A small pilot project with four distributors across TVA's eight-state region will allow residential customers to see their power usage in real time and, in some cases, let distributors control thermostat and water heater settings to show how such technologies might help alleviate power requirements during times of peak demand across the grid.
Gibson Electric Membership Corp. in Northwest Tennessee, Murfreesboro Electric Department in Middle Tennessee, Pennyrile Rural Electric Cooperative Corp. in Kentucky and Tri-County Electric Membership Corp. in Lafayette, Tenn., are among the utilities taking part in the initiative. Customers will participate on a volunteer basis.
The pilot study will include three groups of residences, with a total of about 1,400 customers. The first group will be current customers serving as a control group. The second group will be provided with a device that, communicating with the electric meter, will provide a detailed picture of power consumption to support energy efficiency efforts across homes.
The third group of customers will be equipped with the displays as well as a thermostat and water meter that can be controlled directly by the power distributor. This allows utilities to, for example, switch off a water heater or adjust a thermostat to ease the demands through conservation measures on the system.
Both the second and third groups of customers will receive a small incentive for participating in the project, he said, although he declined to elaborate.
"Working with those distributors, we will gather information about how effective it was reducing the load and working with those three groups," he said. TVA is paying for the meters, thermostats and displays as part of its efficiency goals on a reimbursement basis.

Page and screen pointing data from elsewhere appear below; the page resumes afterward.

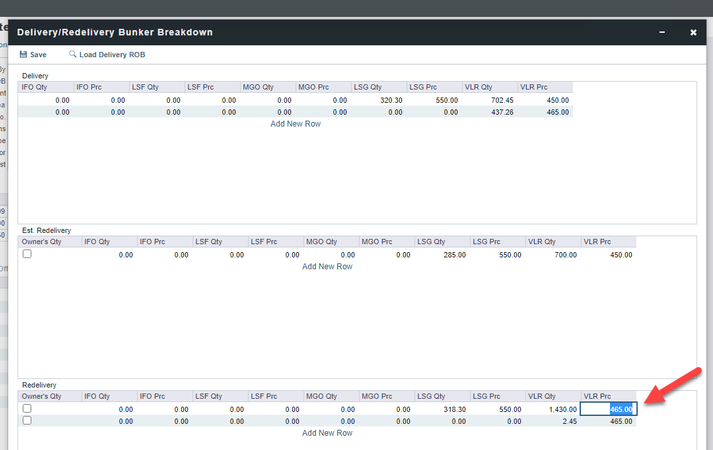Tick the Est. Redelivery Owner's Qty checkbox
713x450 pixels.
click(x=28, y=254)
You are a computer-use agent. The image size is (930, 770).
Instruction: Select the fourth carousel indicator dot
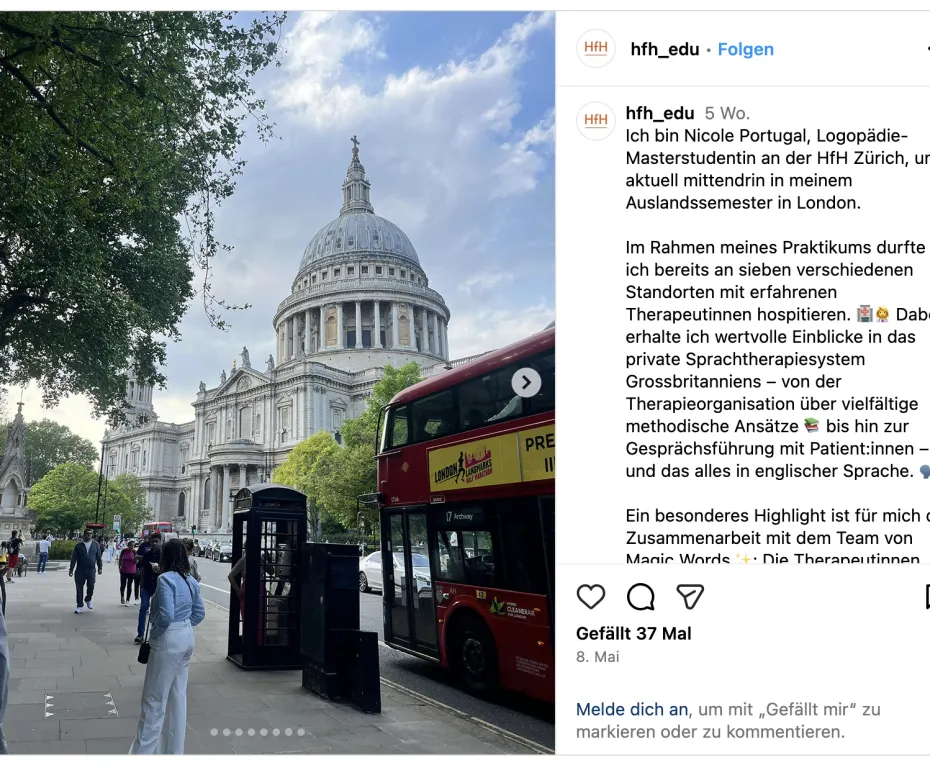pos(251,732)
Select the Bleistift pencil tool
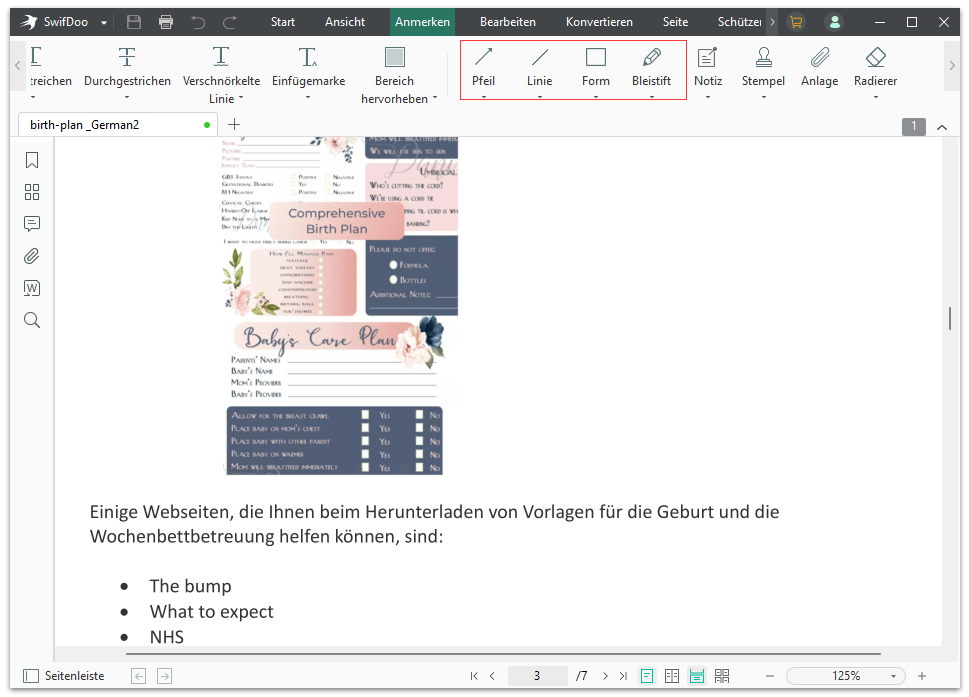Screen dimensions: 969x697 tap(651, 66)
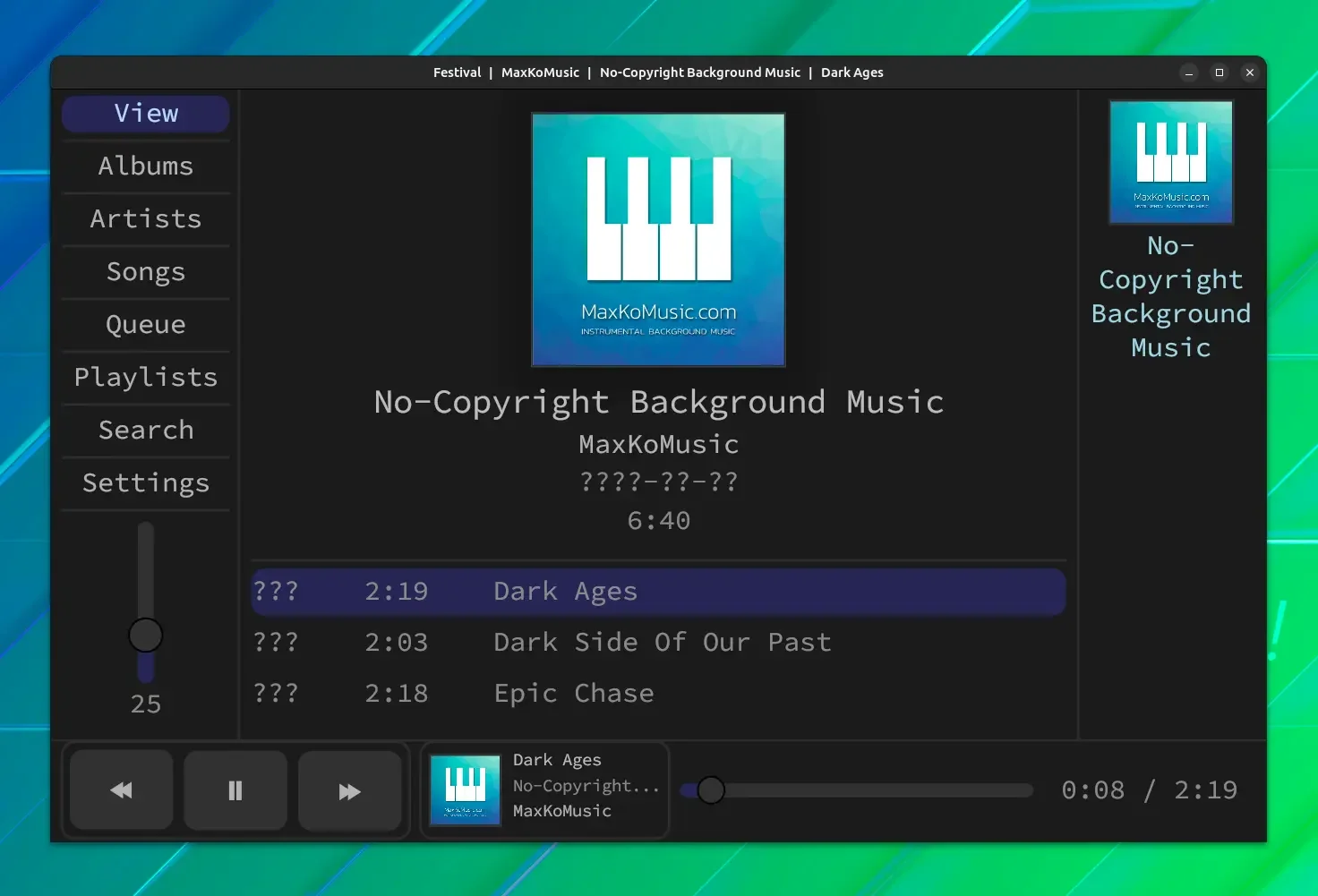Close the Festival window
Screen dimensions: 1318x896
click(x=1250, y=73)
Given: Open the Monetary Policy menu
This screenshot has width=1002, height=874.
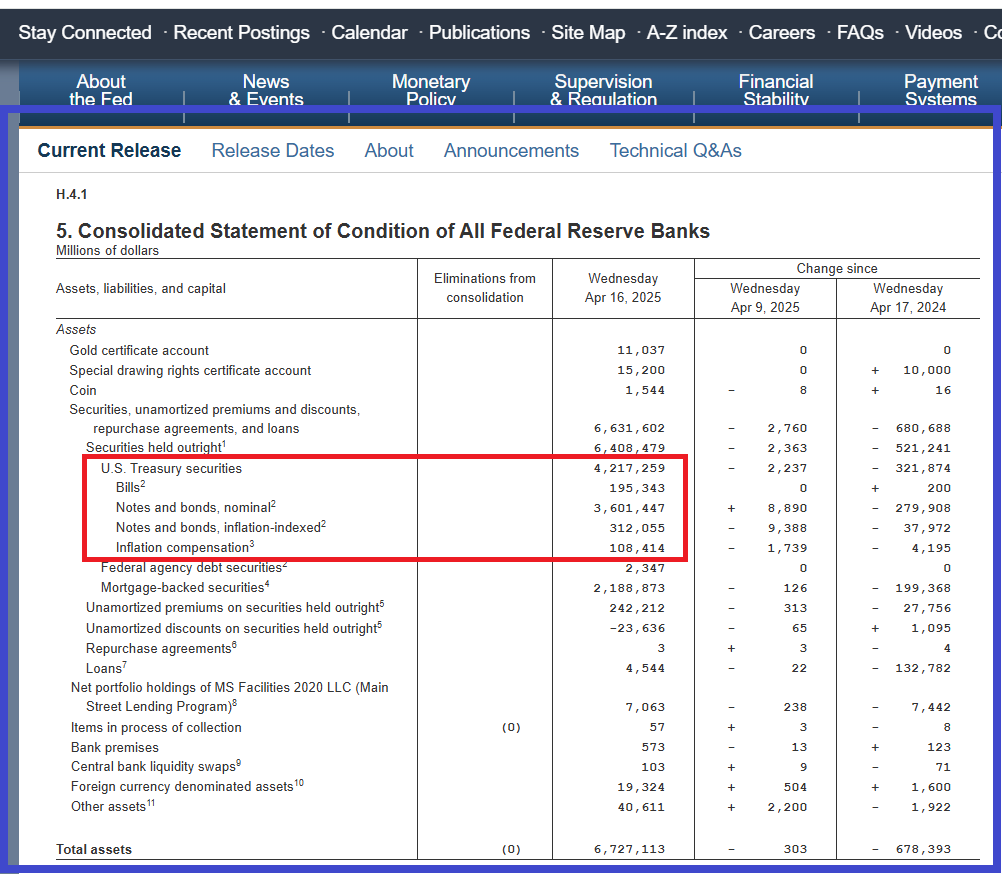Looking at the screenshot, I should [x=431, y=89].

In the case of the third group of customers, TVA and distributors must determine how to go about reducing customers' demand for power, especially as rising rates influence behavior, and how often they can do so before residents get fed up with the program.
"If we drive a customer to fatigue, we've lost our incentive in recruiting our customer," Ingram said. "We don't want to go there. But we want to understand with the pilot kind of where that (point of fatigue) is."

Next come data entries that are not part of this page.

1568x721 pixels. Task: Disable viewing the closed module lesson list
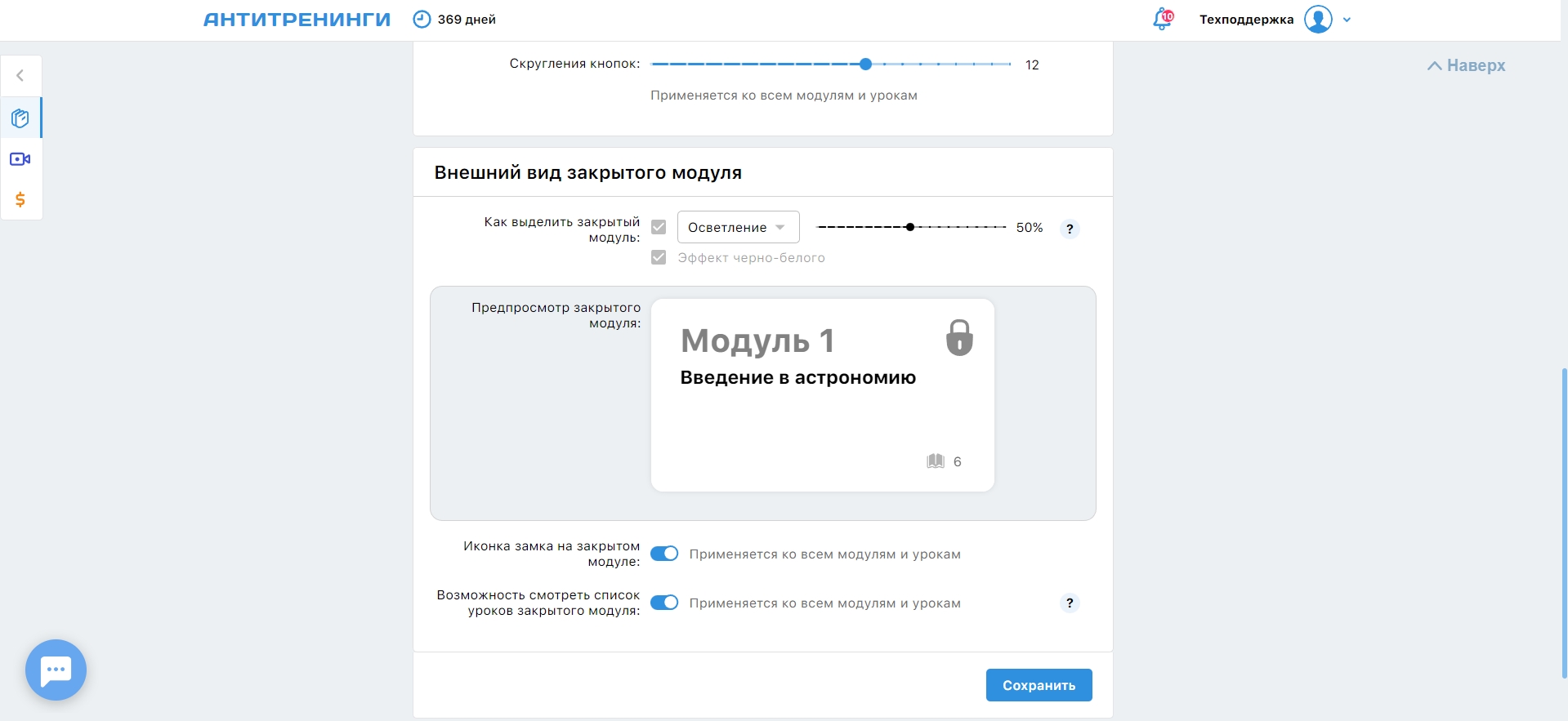pos(664,603)

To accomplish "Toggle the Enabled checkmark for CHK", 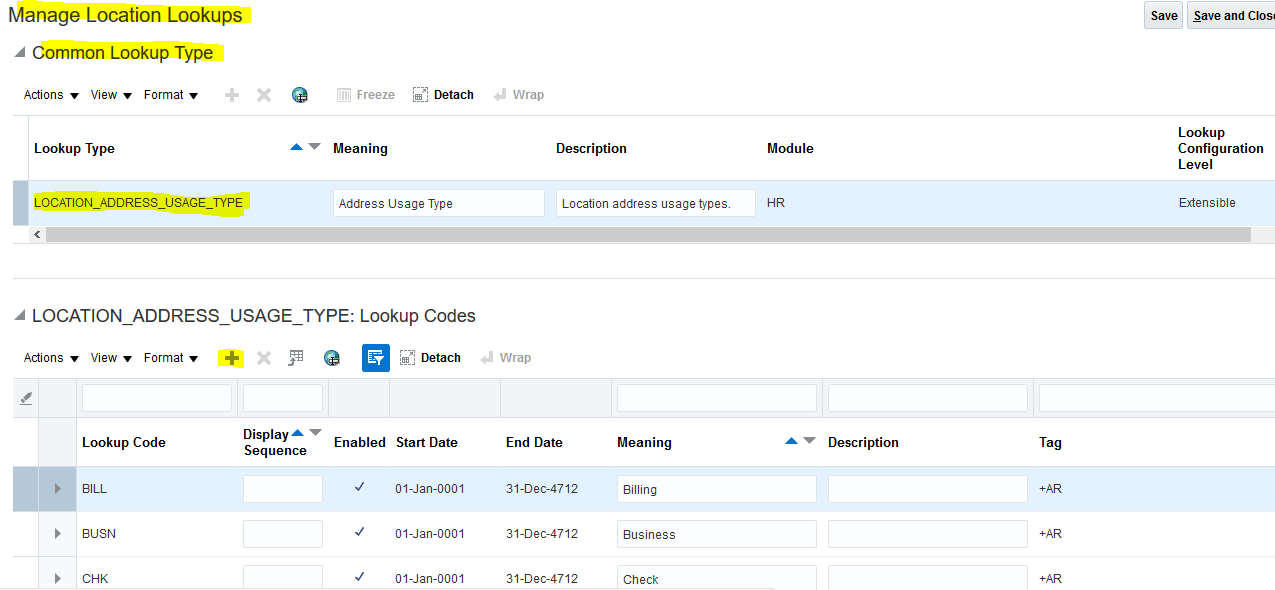I will tap(360, 578).
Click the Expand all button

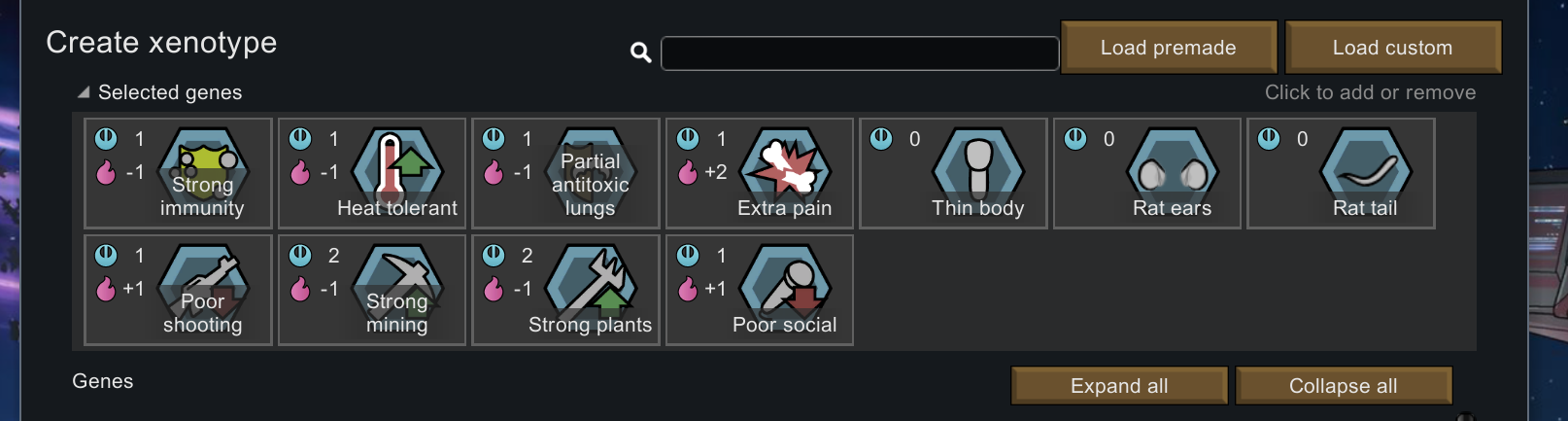[x=1119, y=386]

The second group of customers will help TVA determine to what extent customers, armed with information about their power usage, will curb electricity demand on their own.
The technologies also will come in handy when and if TVA decides to charge customers for power based on when they use it — but Ingram said that's still a long-term energy plan path ahead.
"Time of use with residential customers is several years away, but what this type of equipment does provide… is information," he said. "At best (a typical power bill)… only compares the information from last month or a year ago."
The steady stream of information provided by smart grid technologies "would be very informative and useful to customers who have that kind of information now with their bank accounts, their stock accounts… or even their movie account when they order movies online," he said.